Précédée par la flûte traversière de Jî Drû, dont chaque intervention est un régal par son à-propos et sa musicalité, Sandra Nkaké fait une entrée majestueuse, drapée dans cette longue robe orangée (rousse ?) qui est la couleur de Tangerine Moon Wishes (Jazz Village, 2017).

Sandra Nkaké©Jean-François Picaut

On tombe immédiatement sous le charme de cette voix unique, plus chaleureuse que jamais avec ses graves à la profondeur fastueuse et ses aigus charnus et clairs, sans oublier ce souffle légèrement voilé qui la ferait reconnaître entre mille. L’album, non dépourvu d’énergie, faisait la part belle à la quête intérieure, au voyage initiatique et sensible. Sur scène, le dynamisme l’emporte sur l’intime qui ne perd pas tous ses droits. On le retrouve notamment dans les admirables textes en français (moins nombreux, me semble-t-il, que dans l’album) : « C’est un théâtre de verdure, une grande vallée au coucher du soleil… » ou « J’ai ouvert mon cœur et mon monde… ». Dans « The Last Journey », une partie chantée a cappella prend une dimension quasi religieuse.

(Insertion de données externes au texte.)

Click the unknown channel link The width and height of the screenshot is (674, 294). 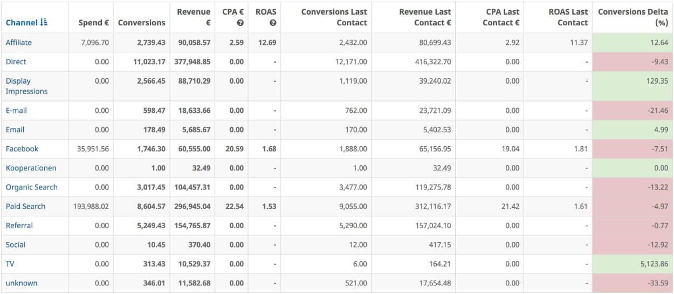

Néanmoins, dans ce concert, dominent le dynamisme et une force venus du rock et de la pop. En témoigne la forte présence (parfois indiscrète pour mes oreilles) de la batterie (Matthieu Penot et de la basse (Kenny Ruby) qui mènent rondement le train. Naturellement discrète, Tatiana Paris effectue un remarquable travail harmonique et mélodique à la guitare et elle sait révéler sa virtuosité quand les circonstances s’y prêtent.
Dans un entretien qu’elle nous avait accordé en décembre dernier, Sandra Nkaké insistait sur l’importance que revêtaient à ses yeux les lumières et la chorégraphie, fût-elle simple. C’est une réussite totale. La lumière sculpte ses attitudes et met en valeur les mouvements d’ensemble des musiciens. Ses mouvements, naturellement gracieux et fluides, sont soulignés sans esbroufe par une chorégraphie qui, pour être simple, n’est en rien pauvre. Ah, cette apparition presque finale de la Lune ! Le talent naturel de comédienne de la chanteuse s’exprime pleinement dans ce cadre.

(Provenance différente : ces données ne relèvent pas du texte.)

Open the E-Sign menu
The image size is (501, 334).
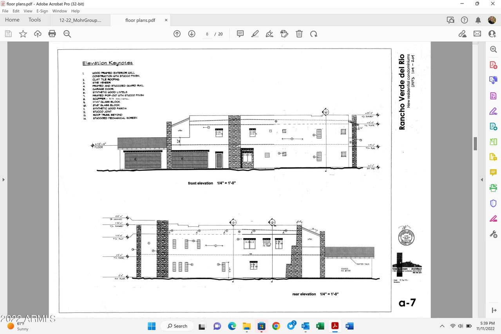coord(42,11)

Sandra Nkaké à La Confluence à Betton

Le public, plutôt jeune voire très jeune (surtout les filles) a accroché dès les premières minutes. Le charisme de Sandra Nkaké et de ses musiciens a fait croître le charme jusqu’à plusieurs ovations debout. Ce public, qui a apprécié la force et l’engagement de la chanteuse, n’aura sûrement pas manqué d’être touché par la profonde humanité de cette grande dame.
Revenue auprès du public, à peine le concert fini, elle a signé très longuement des autographes, sur des disques certes, mais aussi sur des billets, des prospectus annonçant le spectacle, réalisant un dessin pour un enfant qui le lui demandait, répondant avec attention à toutes les questions y compris les plus enfantines, prenant la pose avec ceux qui le lui demandaient… De quoi rentrer à la maison avec de la lumière plein les yeux.